Copy each line below that contains "will".
Top of RECORDS SUPPLIED
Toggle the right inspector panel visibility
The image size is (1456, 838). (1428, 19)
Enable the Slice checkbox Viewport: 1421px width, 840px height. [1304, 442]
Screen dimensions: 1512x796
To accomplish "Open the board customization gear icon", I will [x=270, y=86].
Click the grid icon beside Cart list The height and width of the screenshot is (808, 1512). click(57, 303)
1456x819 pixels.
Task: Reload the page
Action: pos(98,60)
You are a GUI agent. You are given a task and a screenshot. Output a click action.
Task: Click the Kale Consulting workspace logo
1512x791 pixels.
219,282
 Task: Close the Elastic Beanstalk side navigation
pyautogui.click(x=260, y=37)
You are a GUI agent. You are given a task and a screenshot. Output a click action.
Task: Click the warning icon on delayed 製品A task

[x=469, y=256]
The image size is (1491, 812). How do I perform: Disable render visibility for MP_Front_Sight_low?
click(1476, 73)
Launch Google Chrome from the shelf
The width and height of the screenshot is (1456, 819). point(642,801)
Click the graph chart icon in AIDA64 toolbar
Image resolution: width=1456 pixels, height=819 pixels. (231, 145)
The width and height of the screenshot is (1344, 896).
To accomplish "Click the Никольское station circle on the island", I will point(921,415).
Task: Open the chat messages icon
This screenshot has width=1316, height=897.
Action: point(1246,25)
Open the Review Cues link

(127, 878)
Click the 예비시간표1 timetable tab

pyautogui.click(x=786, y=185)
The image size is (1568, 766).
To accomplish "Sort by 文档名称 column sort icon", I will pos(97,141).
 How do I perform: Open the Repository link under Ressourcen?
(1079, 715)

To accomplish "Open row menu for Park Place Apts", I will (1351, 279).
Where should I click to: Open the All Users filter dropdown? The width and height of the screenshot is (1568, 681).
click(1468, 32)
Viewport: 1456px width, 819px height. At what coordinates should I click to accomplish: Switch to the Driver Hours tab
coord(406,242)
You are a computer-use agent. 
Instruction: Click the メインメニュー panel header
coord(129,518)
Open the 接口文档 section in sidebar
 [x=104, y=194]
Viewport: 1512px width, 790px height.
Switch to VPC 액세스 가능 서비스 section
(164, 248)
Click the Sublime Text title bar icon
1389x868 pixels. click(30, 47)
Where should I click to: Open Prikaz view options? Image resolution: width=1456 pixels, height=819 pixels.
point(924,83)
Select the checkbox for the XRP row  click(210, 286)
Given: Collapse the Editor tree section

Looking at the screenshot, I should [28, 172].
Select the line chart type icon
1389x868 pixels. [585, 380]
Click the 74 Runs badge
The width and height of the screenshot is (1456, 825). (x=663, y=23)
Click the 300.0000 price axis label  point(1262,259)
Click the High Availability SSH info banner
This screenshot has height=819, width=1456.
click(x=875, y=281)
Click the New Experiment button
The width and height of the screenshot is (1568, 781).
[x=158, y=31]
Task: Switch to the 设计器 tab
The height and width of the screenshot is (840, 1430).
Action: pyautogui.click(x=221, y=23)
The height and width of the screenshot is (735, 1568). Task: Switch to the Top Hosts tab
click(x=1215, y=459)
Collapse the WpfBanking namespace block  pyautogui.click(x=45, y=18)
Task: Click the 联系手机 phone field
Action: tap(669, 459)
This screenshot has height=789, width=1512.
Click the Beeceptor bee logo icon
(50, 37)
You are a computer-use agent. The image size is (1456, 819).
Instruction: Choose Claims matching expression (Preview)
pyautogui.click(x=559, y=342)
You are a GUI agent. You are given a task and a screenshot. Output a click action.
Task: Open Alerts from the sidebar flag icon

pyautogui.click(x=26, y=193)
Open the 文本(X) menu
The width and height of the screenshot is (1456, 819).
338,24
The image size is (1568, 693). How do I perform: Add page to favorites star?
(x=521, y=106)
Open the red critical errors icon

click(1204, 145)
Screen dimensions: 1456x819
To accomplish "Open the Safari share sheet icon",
Bottom of RECORDS SUPPLIED
__EXERCISE OUTPUT__:
To accomplish "Open the board customization gear icon", I will [x=270, y=86].
To accomplish "Click the Никольское station circle on the island", I will point(921,415).
To accomplish "Sort by 文档名称 column sort icon", I will pos(97,141).
To accomplish "Open row menu for Park Place Apts", I will (1351, 279).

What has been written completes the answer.